The main risk factor for getting diabetic neuropathy in your legs is having type 1 diabetes, also known as juvenile diabetes since it is usually diagnosed in adolescents and young adults, or type 2 diabetes, also known as diabetes mellitus or diabetes which tends to develop over time.

However, there are a few other things that could raise your risk. A 2019 study lists a few of the primary risk factors as follows:
  • abdominal obesity
  • low HDL cholesterol levels
  • high blood pressure
  • high triglyceride levels

Can you prevent diabetic neuropathy in your legs?

Aggressive and regular blood sugar management is the primary technique for preventing diabetic neuropathy in the legs if you have the disease.

According to research, people with type 1 diabetes who are diagnosed early may be able to reduce their risk of developing diabetic neuropathy by approximately 78% if they maintain strict blood sugar control.
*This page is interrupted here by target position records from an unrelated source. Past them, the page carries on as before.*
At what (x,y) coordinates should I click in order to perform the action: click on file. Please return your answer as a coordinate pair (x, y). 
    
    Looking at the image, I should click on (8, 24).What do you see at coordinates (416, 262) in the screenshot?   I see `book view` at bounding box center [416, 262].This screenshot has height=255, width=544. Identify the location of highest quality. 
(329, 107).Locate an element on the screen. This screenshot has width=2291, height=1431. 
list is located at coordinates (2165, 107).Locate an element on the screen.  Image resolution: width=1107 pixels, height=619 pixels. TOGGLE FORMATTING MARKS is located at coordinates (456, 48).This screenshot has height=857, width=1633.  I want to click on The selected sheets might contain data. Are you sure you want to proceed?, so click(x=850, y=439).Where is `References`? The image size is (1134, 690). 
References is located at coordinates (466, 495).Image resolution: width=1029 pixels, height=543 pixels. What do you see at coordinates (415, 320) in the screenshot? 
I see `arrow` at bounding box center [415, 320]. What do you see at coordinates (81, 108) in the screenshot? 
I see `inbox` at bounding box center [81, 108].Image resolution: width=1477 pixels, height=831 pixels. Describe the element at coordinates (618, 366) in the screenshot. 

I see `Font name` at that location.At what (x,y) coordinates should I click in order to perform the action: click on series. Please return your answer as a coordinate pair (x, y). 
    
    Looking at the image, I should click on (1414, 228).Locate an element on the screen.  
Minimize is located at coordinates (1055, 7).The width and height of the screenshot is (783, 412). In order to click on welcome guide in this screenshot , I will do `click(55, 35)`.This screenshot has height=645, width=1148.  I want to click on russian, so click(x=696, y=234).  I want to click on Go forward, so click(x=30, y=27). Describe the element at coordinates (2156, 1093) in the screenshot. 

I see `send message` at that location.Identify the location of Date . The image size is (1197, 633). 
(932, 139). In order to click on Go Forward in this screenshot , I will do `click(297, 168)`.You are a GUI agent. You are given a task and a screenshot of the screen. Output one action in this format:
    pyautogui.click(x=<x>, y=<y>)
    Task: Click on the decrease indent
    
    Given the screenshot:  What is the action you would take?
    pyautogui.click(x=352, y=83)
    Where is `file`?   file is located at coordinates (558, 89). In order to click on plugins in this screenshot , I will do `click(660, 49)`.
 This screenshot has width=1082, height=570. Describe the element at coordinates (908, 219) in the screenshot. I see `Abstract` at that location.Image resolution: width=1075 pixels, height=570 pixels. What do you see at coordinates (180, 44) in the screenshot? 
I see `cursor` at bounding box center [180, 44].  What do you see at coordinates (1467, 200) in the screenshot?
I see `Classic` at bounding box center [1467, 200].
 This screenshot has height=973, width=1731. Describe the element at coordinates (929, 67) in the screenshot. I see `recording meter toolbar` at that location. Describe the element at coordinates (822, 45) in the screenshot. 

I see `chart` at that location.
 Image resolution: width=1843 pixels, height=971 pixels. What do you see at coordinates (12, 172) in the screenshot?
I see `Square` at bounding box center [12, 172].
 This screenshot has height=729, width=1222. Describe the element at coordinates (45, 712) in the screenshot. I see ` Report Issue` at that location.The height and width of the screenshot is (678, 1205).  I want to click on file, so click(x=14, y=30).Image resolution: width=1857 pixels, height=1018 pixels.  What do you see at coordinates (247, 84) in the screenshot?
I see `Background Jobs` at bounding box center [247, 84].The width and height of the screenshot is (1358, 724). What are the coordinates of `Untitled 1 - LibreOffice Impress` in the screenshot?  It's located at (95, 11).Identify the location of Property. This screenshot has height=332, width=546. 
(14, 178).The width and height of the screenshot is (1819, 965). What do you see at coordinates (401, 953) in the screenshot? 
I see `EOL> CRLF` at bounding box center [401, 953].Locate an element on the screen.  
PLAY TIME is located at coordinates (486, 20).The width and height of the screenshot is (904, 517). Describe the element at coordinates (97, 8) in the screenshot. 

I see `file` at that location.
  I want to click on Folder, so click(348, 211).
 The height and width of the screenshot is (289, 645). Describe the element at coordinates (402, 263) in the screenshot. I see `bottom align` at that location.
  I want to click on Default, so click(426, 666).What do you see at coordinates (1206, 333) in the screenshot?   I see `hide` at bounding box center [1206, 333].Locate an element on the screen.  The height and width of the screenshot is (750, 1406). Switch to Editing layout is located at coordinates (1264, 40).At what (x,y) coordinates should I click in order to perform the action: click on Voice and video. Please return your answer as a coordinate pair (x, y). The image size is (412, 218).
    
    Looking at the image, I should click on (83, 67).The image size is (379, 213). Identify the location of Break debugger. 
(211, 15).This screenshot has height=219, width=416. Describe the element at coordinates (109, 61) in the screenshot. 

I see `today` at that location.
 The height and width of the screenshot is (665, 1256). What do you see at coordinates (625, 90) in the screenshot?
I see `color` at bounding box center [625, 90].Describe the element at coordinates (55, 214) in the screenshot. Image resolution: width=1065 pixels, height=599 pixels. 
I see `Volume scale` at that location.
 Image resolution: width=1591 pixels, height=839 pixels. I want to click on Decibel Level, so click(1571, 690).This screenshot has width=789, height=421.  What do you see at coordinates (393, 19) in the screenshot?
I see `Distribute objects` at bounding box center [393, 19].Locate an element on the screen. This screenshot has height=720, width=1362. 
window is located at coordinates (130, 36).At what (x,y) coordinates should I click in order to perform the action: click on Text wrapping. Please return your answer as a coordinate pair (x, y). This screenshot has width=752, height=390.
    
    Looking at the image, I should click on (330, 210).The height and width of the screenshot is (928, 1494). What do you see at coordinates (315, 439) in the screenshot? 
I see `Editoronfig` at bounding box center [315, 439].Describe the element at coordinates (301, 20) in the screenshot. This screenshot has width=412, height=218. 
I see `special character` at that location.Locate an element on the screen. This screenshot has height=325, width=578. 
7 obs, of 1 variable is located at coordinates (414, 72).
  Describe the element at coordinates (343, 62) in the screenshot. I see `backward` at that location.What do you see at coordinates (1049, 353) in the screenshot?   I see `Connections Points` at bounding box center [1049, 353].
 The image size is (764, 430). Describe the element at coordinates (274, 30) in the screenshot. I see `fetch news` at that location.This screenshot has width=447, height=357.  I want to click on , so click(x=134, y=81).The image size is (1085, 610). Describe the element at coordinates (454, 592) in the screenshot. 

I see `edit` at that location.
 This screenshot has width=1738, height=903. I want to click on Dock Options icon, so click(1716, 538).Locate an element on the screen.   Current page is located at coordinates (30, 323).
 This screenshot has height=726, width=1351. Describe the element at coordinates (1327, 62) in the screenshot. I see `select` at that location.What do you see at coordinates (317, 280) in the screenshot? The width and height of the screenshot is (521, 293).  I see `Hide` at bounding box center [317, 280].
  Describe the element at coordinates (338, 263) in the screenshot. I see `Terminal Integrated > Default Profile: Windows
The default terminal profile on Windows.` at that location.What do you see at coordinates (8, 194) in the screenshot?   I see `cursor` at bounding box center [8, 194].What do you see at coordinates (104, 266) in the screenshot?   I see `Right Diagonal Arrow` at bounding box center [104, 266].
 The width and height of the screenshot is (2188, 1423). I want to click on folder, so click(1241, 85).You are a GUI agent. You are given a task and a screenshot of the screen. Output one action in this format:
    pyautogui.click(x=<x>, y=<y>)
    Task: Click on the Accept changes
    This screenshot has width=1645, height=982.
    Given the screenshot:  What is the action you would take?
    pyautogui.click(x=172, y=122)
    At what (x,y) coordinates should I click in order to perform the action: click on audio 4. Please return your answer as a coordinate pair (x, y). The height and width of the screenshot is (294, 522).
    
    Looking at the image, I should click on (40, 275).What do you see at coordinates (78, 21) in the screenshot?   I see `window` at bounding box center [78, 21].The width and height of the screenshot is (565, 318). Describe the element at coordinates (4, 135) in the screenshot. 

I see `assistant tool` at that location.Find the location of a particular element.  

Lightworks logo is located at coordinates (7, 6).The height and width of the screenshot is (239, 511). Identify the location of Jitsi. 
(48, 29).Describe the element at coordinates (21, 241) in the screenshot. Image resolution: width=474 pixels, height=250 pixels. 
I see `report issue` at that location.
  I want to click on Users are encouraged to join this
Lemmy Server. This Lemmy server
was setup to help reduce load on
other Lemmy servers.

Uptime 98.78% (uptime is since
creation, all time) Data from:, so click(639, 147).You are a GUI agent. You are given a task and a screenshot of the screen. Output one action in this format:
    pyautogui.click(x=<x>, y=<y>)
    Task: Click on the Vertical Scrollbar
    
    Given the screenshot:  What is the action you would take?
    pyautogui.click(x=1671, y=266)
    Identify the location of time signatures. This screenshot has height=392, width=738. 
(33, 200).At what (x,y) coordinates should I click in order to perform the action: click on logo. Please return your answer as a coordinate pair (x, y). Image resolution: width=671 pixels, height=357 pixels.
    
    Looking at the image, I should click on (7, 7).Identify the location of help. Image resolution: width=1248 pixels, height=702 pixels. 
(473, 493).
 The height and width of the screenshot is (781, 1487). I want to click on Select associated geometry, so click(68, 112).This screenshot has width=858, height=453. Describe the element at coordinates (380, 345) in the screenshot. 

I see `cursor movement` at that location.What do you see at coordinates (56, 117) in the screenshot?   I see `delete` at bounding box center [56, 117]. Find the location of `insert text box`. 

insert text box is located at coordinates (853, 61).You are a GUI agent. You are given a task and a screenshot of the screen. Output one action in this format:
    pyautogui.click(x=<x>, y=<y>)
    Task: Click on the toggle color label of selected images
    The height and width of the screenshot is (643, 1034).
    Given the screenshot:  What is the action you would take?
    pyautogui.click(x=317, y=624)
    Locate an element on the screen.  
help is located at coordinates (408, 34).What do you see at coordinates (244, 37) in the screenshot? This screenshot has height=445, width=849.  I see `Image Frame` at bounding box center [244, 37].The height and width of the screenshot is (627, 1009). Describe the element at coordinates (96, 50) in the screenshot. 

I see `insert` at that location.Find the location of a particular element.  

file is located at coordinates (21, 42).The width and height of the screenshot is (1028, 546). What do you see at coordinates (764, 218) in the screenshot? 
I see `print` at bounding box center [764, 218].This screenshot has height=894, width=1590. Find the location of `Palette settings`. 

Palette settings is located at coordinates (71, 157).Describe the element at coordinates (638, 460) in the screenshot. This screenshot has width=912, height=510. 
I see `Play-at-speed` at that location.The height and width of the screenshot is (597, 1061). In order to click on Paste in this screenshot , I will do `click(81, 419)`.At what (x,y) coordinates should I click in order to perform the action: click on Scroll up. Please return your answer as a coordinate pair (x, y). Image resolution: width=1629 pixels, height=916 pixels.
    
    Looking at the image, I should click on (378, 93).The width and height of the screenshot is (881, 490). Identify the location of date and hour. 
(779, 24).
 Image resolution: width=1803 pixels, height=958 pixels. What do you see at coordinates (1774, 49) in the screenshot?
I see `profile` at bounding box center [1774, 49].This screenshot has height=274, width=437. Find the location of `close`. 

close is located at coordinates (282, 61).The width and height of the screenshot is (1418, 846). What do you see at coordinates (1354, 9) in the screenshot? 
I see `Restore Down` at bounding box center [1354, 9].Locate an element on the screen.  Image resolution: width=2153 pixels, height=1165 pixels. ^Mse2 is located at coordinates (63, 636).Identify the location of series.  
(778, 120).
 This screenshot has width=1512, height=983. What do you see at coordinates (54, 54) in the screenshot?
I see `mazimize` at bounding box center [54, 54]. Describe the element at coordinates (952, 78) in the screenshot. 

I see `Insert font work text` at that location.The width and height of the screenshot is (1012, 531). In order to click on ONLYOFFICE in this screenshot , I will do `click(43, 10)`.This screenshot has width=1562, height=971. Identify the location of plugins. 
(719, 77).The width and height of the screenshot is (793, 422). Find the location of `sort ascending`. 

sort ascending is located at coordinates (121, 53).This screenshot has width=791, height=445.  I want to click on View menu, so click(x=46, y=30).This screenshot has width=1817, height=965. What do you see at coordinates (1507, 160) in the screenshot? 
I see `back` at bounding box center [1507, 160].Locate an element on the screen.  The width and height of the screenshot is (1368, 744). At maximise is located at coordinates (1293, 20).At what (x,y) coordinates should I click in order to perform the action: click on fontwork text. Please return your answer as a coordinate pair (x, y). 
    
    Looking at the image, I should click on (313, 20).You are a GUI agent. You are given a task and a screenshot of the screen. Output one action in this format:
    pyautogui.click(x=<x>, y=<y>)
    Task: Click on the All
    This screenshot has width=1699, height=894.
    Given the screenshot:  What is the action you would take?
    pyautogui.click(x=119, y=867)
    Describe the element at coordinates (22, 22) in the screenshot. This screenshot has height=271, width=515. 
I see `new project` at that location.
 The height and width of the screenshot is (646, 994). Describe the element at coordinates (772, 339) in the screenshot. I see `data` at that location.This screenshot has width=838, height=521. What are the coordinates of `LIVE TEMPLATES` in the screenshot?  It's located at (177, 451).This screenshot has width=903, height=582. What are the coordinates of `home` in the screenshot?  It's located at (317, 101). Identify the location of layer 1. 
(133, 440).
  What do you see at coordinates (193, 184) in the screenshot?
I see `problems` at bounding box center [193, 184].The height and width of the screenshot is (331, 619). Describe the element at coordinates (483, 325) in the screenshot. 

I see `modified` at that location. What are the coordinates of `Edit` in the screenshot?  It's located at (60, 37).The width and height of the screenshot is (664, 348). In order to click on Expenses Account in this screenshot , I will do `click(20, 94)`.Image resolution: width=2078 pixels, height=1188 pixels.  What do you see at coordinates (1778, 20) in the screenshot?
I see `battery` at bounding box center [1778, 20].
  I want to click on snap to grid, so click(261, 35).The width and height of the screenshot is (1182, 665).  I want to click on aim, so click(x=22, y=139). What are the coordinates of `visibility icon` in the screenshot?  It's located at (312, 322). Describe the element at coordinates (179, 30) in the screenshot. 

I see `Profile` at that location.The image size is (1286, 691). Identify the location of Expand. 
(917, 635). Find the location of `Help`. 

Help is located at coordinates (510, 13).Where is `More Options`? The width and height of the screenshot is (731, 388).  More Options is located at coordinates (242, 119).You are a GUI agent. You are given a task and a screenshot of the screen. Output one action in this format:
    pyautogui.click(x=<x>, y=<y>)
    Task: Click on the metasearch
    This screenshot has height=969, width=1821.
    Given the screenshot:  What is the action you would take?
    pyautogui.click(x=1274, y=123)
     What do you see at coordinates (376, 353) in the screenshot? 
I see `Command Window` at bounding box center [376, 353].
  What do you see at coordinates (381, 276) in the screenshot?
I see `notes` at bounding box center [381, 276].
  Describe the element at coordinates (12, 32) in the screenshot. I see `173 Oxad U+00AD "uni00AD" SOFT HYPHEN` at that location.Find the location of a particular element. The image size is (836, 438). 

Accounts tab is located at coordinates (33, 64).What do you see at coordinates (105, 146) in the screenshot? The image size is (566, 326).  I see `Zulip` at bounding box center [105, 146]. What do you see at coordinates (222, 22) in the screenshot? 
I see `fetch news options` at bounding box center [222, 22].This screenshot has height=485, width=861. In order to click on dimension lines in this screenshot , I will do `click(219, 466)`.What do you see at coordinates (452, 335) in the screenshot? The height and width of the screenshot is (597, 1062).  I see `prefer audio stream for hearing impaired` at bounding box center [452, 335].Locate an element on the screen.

On the other hand, people with type 2 diabetes who are diagnosed later may be able to reduce their risk by 5–10% if they maintain strict blood glucose control.

What is the prognosis for individuals with diabetic neuropathy in their lower limbs?

If diabetic neuropathy in the legs is not treated with strict blood sugar control, the prognosis is not good. Sometimes, severe injury results in the amputation of the lower leg or foot.

But the prognosis is far better for those who can control their diabetes with medicine, food, and good lifestyle choices. If you continue to experience muscle weakness or foot problems, you may need to modify your activities. For example, you may need to exercise for shorter periods but more frequently, and you may need to use a cane or special shoes to aid with balance.

Enrolling in a support group catering to individuals with diabetic neuropathy could furnish you with motivation and techniques to enhance your perspective.


What should I do if I have diabetic neuropathy?

Exercise and nutrition, blood glucose management, injury prevention, and pain management.

Does diabetic neuropathy go away?

No, diabetic neuropathy cannot be healed; nonetheless, its symptoms are manageable. Nerves cannot heal themselves once they are damaged.

Should you walk a lot with neuropathy?

Walking not only helps relieve the symptoms of your neuropathy, but it can also exacerbate them. Sedentary behaviour can exacerbate many of the common symptoms of neuropathy and result in chronic pain.


Not everyone with diabetes develops diabetic neuropathy, and it's not always obvious why some people with the disease experience nerve problems while others do not.

If you can maintain a healthy blood glucose range and lead an overall healthy lifestyle, you may be able to prevent diabetic neuropathy or at least slow its progression if you already have the disease.

Maintaining strict medical supervision can aid with symptom management. To determine which course of action is best for you, you might need to attempt several treatments.